§ **Problem details**
Set down, please, exactly the lines below that run from the line with "Screen dimensions: 1010x674" to the line with "Image resolution: width=800", both lines included.

----- Provided data

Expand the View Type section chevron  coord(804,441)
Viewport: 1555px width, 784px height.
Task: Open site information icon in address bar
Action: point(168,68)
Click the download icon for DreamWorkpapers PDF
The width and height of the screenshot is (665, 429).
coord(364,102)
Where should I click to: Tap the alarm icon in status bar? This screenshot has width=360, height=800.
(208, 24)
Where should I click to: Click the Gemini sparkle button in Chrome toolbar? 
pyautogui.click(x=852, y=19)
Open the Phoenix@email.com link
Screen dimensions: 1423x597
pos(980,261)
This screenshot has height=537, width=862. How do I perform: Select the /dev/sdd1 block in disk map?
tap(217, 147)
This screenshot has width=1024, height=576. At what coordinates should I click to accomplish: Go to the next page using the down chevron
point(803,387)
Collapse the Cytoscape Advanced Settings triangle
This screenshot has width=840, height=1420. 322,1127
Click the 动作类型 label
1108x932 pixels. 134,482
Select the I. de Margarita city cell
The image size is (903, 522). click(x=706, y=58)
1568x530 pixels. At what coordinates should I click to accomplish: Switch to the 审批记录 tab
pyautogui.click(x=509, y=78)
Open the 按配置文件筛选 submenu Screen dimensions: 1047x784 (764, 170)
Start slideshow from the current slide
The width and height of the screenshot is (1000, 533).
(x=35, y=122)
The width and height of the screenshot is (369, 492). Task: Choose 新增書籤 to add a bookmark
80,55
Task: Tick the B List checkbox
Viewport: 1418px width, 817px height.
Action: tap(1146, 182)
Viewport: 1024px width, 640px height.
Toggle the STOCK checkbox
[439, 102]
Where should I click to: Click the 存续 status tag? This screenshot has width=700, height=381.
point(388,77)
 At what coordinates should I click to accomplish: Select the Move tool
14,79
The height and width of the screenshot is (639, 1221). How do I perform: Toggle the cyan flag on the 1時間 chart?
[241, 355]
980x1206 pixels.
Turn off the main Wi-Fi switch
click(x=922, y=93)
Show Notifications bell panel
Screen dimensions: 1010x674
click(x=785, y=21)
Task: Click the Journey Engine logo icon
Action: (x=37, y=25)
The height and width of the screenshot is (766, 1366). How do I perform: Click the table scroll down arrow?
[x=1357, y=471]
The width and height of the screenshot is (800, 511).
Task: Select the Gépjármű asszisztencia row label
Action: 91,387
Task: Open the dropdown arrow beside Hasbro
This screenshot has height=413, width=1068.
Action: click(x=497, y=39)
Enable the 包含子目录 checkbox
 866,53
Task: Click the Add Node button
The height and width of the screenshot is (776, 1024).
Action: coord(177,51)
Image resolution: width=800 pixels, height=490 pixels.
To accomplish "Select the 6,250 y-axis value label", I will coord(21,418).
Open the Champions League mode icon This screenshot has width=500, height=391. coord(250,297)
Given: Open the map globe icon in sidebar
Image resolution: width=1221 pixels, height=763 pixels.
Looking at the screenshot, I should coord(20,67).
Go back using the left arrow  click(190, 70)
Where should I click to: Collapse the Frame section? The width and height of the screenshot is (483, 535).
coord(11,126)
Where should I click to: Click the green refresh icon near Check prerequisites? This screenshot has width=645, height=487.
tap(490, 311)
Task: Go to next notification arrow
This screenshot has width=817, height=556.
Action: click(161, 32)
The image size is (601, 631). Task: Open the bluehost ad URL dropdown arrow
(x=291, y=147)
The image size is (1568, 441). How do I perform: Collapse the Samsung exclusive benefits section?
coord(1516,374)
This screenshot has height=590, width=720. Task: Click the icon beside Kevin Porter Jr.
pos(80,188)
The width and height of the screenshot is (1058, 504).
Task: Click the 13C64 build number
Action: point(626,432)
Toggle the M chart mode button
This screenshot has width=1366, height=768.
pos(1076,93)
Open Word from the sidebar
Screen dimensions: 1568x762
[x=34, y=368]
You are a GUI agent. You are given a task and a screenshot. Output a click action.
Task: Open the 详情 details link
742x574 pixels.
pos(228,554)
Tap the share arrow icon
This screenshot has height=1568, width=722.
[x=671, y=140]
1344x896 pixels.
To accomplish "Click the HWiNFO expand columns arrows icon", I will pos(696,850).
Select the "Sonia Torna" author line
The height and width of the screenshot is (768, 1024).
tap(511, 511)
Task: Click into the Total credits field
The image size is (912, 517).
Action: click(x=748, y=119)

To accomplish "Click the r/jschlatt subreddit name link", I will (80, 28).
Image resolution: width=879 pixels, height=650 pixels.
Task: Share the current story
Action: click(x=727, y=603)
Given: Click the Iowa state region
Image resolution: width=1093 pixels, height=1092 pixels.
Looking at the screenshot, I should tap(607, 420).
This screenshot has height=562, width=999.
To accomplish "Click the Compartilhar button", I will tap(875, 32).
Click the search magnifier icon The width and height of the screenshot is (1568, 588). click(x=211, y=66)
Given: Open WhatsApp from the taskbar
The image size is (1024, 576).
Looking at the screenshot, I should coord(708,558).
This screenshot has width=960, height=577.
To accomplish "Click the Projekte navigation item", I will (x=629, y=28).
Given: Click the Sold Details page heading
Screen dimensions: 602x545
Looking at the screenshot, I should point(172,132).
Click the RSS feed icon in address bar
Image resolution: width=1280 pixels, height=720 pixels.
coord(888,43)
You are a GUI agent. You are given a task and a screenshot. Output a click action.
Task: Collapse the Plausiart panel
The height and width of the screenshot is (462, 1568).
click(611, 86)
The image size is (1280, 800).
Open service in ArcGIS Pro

----------

§ **Response area**
Screen dimensions: 1010x674
click(x=785, y=21)
Task: Click the Journey Engine logo icon
Action: (x=37, y=25)
The height and width of the screenshot is (766, 1366). How do I perform: Click the table scroll down arrow?
[x=1357, y=471]
The width and height of the screenshot is (800, 511).
Task: Select the Gépjármű asszisztencia row label
Action: 91,387
Task: Open the dropdown arrow beside Hasbro
This screenshot has height=413, width=1068.
Action: click(x=497, y=39)
Enable the 包含子目录 checkbox
 866,53
Task: Click the Add Node button
The height and width of the screenshot is (776, 1024).
Action: coord(177,51)
Image resolution: width=800 pixels, height=490 pixels.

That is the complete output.